• Work required: Look in the material below for the line with "Close the Welcome" and the line with "You are a computer-use agent. The image", then set down exactly those two lines and all lines between, nothing more.

-=-=-=-=-

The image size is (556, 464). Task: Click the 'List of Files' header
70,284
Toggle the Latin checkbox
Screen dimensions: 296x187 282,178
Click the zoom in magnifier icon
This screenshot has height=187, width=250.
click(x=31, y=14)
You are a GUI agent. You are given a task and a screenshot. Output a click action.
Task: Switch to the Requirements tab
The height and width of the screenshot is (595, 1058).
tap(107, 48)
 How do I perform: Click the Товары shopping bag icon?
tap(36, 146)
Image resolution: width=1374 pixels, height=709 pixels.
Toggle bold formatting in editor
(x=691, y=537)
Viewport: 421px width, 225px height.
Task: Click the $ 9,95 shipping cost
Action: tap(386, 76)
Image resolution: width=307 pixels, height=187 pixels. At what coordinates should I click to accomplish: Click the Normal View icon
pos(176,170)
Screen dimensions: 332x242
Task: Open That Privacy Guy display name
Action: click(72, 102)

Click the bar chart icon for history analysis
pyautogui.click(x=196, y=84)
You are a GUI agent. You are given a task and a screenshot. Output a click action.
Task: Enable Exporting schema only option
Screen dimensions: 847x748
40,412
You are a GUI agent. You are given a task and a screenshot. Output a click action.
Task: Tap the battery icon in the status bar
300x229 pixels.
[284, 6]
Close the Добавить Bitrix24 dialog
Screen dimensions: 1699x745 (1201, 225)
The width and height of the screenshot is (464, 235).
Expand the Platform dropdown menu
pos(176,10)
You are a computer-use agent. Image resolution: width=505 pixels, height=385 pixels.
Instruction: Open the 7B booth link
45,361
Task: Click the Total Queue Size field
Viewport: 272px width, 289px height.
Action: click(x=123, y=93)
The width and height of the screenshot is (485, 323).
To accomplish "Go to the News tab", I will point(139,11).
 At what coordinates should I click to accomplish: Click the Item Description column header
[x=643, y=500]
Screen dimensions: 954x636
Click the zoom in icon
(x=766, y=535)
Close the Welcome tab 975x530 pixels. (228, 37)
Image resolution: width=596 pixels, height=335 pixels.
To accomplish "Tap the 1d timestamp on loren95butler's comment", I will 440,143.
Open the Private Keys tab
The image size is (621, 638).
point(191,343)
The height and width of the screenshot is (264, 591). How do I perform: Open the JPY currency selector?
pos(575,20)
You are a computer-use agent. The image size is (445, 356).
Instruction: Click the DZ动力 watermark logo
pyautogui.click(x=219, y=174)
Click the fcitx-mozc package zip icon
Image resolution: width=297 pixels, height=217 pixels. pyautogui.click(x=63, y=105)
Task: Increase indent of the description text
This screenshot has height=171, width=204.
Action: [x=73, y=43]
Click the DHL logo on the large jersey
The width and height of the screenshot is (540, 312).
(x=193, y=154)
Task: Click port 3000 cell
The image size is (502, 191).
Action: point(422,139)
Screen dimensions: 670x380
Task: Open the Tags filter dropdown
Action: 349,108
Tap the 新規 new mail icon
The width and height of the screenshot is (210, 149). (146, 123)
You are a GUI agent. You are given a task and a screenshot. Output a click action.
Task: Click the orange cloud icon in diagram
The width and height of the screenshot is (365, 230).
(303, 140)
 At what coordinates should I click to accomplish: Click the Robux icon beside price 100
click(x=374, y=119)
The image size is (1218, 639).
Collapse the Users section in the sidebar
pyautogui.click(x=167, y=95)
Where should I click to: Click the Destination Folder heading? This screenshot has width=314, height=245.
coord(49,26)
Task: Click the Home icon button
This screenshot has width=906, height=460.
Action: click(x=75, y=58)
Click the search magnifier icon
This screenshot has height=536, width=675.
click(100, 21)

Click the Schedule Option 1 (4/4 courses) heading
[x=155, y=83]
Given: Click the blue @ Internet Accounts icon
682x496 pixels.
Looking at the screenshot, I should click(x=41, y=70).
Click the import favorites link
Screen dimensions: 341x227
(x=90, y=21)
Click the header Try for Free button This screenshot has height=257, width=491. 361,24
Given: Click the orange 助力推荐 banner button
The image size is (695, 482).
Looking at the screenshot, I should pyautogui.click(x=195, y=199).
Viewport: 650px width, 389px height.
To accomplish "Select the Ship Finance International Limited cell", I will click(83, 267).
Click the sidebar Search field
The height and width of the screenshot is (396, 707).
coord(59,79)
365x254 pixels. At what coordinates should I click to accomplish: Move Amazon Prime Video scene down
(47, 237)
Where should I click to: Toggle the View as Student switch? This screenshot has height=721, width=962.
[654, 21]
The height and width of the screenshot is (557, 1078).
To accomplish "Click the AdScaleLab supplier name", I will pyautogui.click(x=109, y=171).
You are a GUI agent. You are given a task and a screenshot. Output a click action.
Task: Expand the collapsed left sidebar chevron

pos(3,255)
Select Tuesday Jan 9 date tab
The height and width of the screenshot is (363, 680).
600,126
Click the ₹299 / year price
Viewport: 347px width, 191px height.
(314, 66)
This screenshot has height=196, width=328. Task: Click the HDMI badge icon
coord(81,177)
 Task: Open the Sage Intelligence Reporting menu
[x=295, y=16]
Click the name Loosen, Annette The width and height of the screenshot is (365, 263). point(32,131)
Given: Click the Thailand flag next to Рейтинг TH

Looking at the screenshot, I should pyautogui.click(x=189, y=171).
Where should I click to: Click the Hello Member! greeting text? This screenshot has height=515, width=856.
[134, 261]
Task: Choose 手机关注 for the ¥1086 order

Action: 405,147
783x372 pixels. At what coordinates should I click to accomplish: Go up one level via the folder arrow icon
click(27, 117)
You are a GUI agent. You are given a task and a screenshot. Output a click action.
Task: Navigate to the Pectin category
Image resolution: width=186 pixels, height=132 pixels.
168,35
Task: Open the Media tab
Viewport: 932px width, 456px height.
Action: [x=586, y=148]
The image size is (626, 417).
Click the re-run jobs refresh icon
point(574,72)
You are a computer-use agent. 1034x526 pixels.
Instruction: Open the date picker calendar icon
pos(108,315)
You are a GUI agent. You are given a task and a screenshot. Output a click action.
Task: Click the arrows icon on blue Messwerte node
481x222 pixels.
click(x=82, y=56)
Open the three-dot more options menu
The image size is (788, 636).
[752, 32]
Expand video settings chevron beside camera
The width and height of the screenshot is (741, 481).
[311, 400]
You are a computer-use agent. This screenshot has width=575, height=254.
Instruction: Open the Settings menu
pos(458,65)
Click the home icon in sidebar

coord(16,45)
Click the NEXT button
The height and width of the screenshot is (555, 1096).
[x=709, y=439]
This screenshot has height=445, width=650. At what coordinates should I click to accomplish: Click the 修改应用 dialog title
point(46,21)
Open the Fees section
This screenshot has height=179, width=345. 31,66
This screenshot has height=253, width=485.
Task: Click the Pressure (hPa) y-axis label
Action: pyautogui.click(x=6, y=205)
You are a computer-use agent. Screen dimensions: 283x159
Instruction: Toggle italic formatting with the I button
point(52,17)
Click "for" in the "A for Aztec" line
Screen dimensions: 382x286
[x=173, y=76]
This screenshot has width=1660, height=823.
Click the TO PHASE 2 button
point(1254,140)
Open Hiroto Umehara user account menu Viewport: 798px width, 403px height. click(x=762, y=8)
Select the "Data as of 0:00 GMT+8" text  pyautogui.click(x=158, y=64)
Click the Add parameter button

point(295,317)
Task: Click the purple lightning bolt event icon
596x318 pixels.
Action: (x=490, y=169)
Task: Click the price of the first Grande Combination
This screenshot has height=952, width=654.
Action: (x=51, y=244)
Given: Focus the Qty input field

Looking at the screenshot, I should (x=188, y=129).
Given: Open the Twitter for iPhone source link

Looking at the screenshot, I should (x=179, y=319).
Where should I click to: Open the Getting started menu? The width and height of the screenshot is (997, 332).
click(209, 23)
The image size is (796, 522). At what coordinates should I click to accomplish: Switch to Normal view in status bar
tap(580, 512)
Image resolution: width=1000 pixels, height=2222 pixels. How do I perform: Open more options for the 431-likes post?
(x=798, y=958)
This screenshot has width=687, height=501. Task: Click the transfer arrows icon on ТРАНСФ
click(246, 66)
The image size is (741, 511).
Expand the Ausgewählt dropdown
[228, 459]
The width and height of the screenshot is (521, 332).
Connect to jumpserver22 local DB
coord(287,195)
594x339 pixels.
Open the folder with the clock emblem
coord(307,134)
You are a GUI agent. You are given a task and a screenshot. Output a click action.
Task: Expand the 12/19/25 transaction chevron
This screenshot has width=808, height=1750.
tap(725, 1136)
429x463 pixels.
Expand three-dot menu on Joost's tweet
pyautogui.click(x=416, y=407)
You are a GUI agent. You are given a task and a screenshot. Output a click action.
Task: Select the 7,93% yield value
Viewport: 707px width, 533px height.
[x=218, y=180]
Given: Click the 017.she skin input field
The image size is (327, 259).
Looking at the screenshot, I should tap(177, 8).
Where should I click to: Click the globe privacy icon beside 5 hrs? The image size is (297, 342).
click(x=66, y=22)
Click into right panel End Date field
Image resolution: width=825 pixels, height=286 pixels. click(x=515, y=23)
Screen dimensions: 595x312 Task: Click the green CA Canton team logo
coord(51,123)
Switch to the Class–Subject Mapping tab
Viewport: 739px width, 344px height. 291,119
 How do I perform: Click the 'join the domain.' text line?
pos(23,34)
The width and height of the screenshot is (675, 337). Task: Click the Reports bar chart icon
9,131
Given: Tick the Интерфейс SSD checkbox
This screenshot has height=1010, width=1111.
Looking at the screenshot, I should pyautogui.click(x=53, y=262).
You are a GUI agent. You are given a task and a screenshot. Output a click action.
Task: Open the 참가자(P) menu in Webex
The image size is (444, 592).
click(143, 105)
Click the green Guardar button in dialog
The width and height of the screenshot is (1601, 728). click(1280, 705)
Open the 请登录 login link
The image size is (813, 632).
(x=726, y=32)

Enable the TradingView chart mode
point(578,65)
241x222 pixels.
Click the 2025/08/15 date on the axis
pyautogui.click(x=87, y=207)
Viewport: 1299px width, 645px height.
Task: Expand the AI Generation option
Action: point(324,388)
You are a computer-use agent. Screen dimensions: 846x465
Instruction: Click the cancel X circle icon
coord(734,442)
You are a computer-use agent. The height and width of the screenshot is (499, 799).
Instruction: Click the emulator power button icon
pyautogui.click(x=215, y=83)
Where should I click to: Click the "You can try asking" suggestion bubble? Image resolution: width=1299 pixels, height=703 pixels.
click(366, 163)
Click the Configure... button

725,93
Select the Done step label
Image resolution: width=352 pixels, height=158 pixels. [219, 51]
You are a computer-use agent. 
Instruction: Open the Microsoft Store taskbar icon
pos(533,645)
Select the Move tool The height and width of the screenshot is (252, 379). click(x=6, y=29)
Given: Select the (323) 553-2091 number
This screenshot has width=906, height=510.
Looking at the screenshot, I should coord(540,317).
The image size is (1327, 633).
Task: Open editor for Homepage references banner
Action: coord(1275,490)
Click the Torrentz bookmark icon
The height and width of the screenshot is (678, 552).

-=-=-=-=-

• Answer to this problem:
Close the Welcome tab 975x530 pixels. (228, 37)
Image resolution: width=596 pixels, height=335 pixels.
To accomplish "Tap the 1d timestamp on loren95butler's comment", I will 440,143.
Open the Private Keys tab
The image size is (621, 638).
point(191,343)
The height and width of the screenshot is (264, 591). How do I perform: Open the JPY currency selector?
pos(575,20)
You are a computer-use agent. The image size is (445, 356).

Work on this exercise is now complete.